[Text segment]
--------

The Association of Southern African Travel Agents (Asata), while expressing understanding for South Africa’s beleaguered airlines, has cautioned that they must comply with the Consumer Protection Act (CPA). The airline, travel and tourism sectors have been severely hit by the country’s lockdown and flight ban, instituted to counter the Covid-19 pandemic.
Airlines are under severe financial stress. Consequently, to maintain their liquidity, airlines have been tending to issue vouchers in place of refunding tickets, or delaying the refunding of tickets.
“While we, as a representative of the travel agencies which have been significantly impacted by Covid-19 and the associated travel bans, are sympathetic to the issue, we believe that the delay or refusal to refund passengers is in contravention of the Consumer Protection Act,” warned Asata CEO Otto de Vries. Travel agents were the best channel for educating airline ticket holders about the airlines’ various voucher and refund policies. But the final decision – voucher or refund – should be left to the customer.
“In accordance with the Consumer Protection Act, airlines should extend full refunds for customers requesting them, the total amount paid by the customer, in lieu of a credit for future travel,” he affirmed. “We do not condone unsecured vouchers as an alternative to the consumer’s right to a refund, particularly in the case of South African Airways [SAA].”
SAA was currently under business rescue. So far, people who had booked tickets with the airline had been given three options, but a full refund was not one of them. “Bearing in mind that the CPA requires all consumer funds for future bookings to be ring-fenced and treated separately from the assets of the supplier, a refund should be legally possible even when the supplier is in financial distress,” he highlighted.
He urged that travel agents be involved in the establishment of voucher and refund policies, so that they could support their customers. This would require that airlines reactivate automated ticket change capability in their global distribution systems (GDS). These GDS would have to be updated to include airline policies on vouchers and refunds. This would streamline processes and allow travel agents to use the GDS to process all vouchers and refunds.
“Vouchers should be guaranteed to protect from a potential bankruptcy of an airline,” he stressed. “Even if, after 12 months from the original departure date, the customer chooses a refund in cash (also applicable for any residual value of a partly used voucher) and the airline is not able to provide this refund or has already become insolvent, the voucher must be protected by a guarantee fund.”
Regarding SAA, under the CPA it was required to ring-fence the monies it had received from ticket-buyers and not, for any reason, use them to fund operations. In general, the association’s opinion was that vouchers should only be a temporary expedient and the policy should come to an end on December 31 this year.

--------

[Available data]
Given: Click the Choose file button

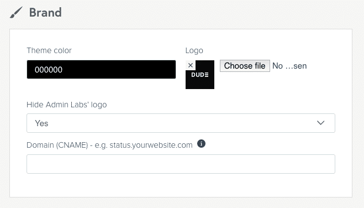Looking at the screenshot, I should tap(245, 66).
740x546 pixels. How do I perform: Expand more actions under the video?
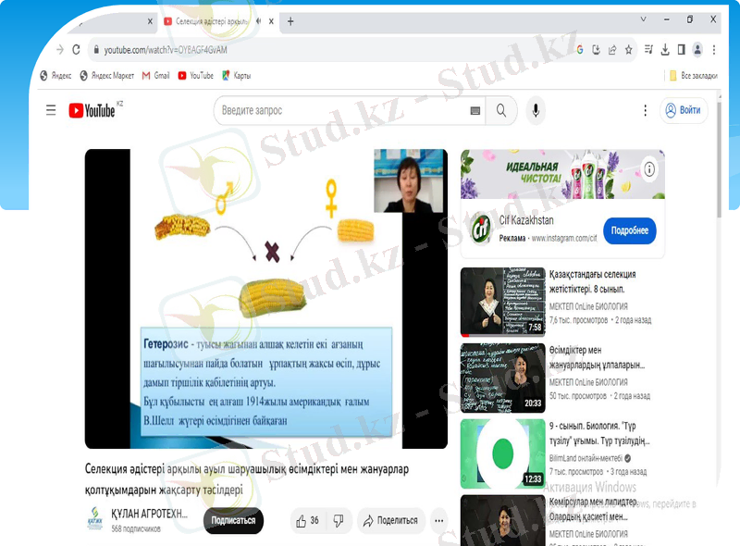(438, 520)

--------

From the article on airline refunds and the Consumer Protection Act, return everything from "Airlines are under" down to "to the customer.", copied word for word.

[Solution for this exercise]
Airlines are under severe financial stress. Consequently, to maintain their liquidity, airlines have been tending to issue vouchers in place of refunding tickets, or delaying the refunding of tickets.
“While we, as a representative of the travel agencies which have been significantly impacted by Covid-19 and the associated travel bans, are sympathetic to the issue, we believe that the delay or refusal to refund passengers is in contravention of the Consumer Protection Act,” warned Asata CEO Otto de Vries. Travel agents were the best channel for educating airline ticket holders about the airlines’ various voucher and refund policies. But the final decision – voucher or refund – should be left to the customer.